──────── SOURCE DATA

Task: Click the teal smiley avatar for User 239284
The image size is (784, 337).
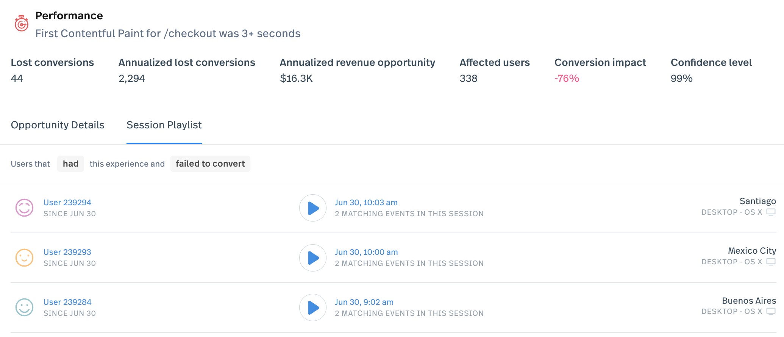Action: pyautogui.click(x=24, y=307)
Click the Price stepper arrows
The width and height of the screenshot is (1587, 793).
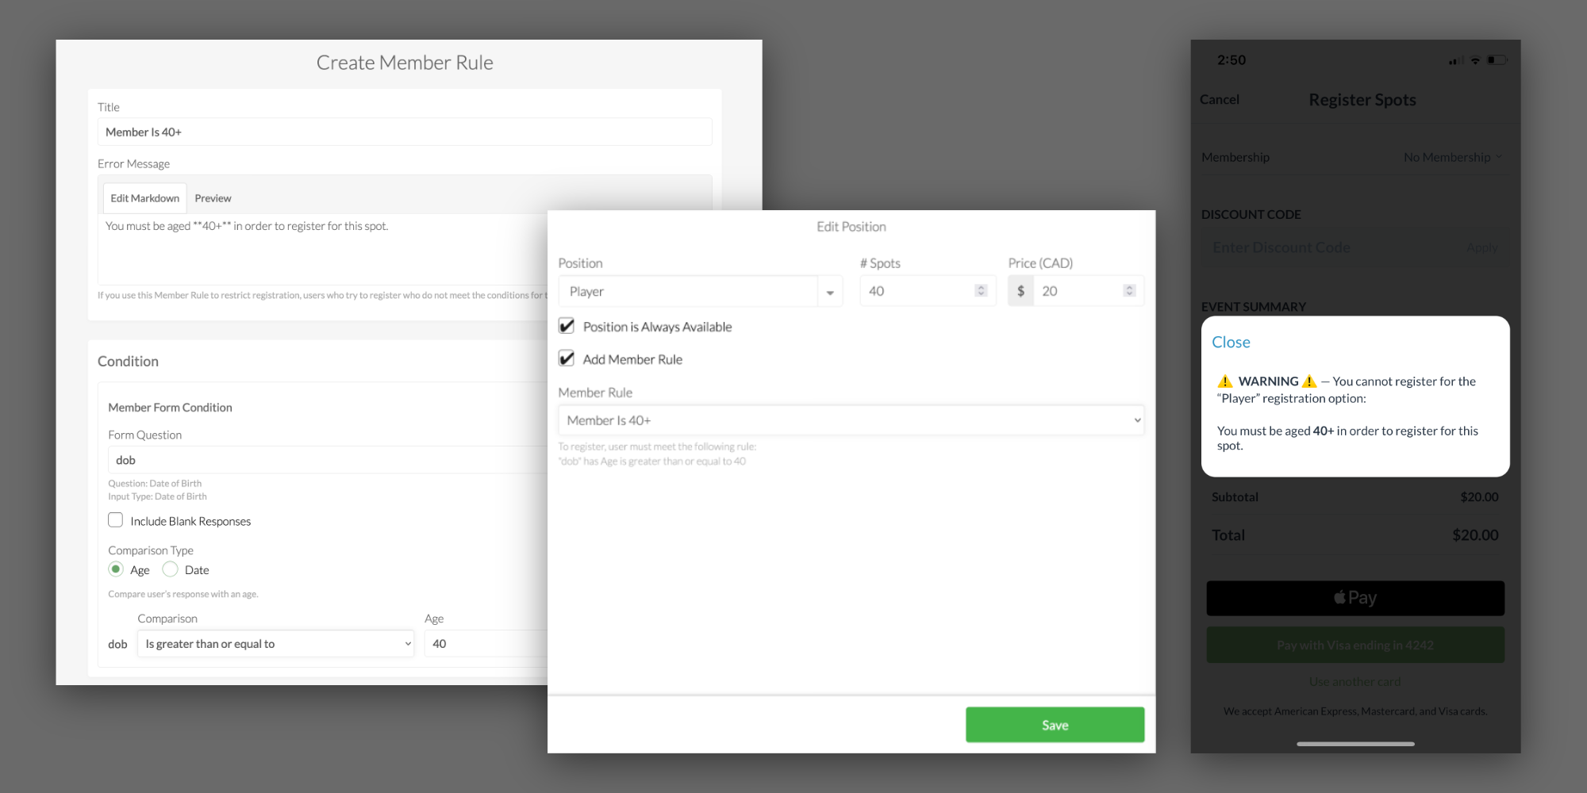click(x=1129, y=291)
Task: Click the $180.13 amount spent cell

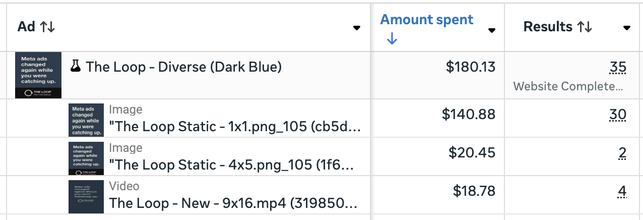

────────────────

Repeat each line above exactly. The pictures stay out.

Task: Click the teal smiley avatar for User 239284
The image size is (784, 337).
Action: pyautogui.click(x=24, y=307)
Click the Price stepper arrows
The width and height of the screenshot is (1587, 793).
click(x=1129, y=291)
Task: Click the $180.13 amount spent cell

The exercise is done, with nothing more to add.